Me apuntas con tu arma en silencio mientras miro tus ojos inconclusos,
sedientos de explicaciones sobre el bien y el mal, el amor y el odio.
Trato de refugiarme en cada centímetro de tus cabellos que persiguen al
viento en esta playa tan absurda, donde el mar empieza en la arena de tu
cuerpo.
Y trato de escapar de tus balas, disparadas con precisión de cazador,
porque soy la presa de tu exquisito arte de matar con cada mirada que
rechazas y tu intolerable capacidad de ignorar mis palabras en celo. Y
continúo huyendo, tratando de refugiarme en los juegos de mi mente
incendiada en recuerdos de una pasión calmada, lenta, que sólo se
encendía cuando estabas.
Pasa el tiempo y mi herida no termina de sanar, porque este animal
domado por ti perdió su sentido de orientación por la ausencia de su
dueño. Y trato de sobrevivir, mientras confirmo que la mejor arma para
asesinar es tu salvaje indiferencia.
domingo, 26 de agosto de 2012
¿Y qué si pienso en ti?
¿Y qué si pienso en ti?
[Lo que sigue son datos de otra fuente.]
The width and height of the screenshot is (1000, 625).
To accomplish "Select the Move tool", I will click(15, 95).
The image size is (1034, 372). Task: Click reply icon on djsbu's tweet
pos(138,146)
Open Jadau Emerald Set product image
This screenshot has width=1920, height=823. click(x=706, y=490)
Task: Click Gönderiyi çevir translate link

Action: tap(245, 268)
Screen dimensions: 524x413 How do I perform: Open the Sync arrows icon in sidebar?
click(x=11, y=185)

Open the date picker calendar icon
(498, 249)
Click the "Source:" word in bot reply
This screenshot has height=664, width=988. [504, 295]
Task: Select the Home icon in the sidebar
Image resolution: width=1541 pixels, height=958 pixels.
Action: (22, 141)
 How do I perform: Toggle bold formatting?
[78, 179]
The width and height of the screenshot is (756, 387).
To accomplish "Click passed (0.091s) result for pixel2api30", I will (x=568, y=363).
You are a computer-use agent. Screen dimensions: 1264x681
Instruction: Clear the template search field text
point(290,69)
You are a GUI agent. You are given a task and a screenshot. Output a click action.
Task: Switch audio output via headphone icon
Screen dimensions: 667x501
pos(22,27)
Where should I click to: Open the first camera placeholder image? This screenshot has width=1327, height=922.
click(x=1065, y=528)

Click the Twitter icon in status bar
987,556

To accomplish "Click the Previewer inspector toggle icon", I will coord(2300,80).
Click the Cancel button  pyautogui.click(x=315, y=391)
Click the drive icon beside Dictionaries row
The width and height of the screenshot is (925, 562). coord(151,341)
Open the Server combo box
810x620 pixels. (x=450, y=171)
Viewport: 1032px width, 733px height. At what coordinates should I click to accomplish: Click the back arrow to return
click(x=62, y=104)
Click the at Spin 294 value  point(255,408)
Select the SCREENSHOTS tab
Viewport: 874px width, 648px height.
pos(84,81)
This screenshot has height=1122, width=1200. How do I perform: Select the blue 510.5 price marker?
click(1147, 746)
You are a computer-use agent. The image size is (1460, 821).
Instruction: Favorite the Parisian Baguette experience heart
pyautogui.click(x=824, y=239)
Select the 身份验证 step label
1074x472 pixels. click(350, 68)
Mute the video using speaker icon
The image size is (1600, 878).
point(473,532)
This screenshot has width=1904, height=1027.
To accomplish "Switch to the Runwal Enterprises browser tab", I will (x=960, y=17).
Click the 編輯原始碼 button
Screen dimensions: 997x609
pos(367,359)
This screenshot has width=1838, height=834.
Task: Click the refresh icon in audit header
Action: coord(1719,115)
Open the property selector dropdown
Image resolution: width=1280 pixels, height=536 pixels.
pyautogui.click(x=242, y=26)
Tal vez sea cierto, soy un tonto por hacer
tantos planes: viajar sin escalas al placer de dos cuerpos descarados en
un vuelo sin regreso; amar sin restricciones ni cadenas impuestas por
el pensamiento; recorrer el amor más intenso en contracorriente. Sí, soy
un tonto. Te dibujo con la mente y cada trazo se esfuma, sin lograr
definir tu cuerpo ni tu rostro, pinceladas que no me permiten
identificarte y se difuminan mientras me desespero tratando de saber
quién eres.
Definitivamente, soy un tonto. Me declaro tu enamorado a tiempo
completo, me considero tu amante más experto, me enorgullece afirmar que
soy tu admirador más honesto. Tonto, mil veces tonto. Digo que te amo y
aún no te conozco. Siento que no puedo vivir sin ti y aún no te
encuentro. Sin embargo, vuelvo a gritar en silencio: ¿y qué si pienso en
ti?, mientras un nudo en la garganta trata de desahogarse a través de
estos ojos que buscan en cada calle un alma gemela que no llega ni se
manifiesta. Tonto, un millón de veces tonto.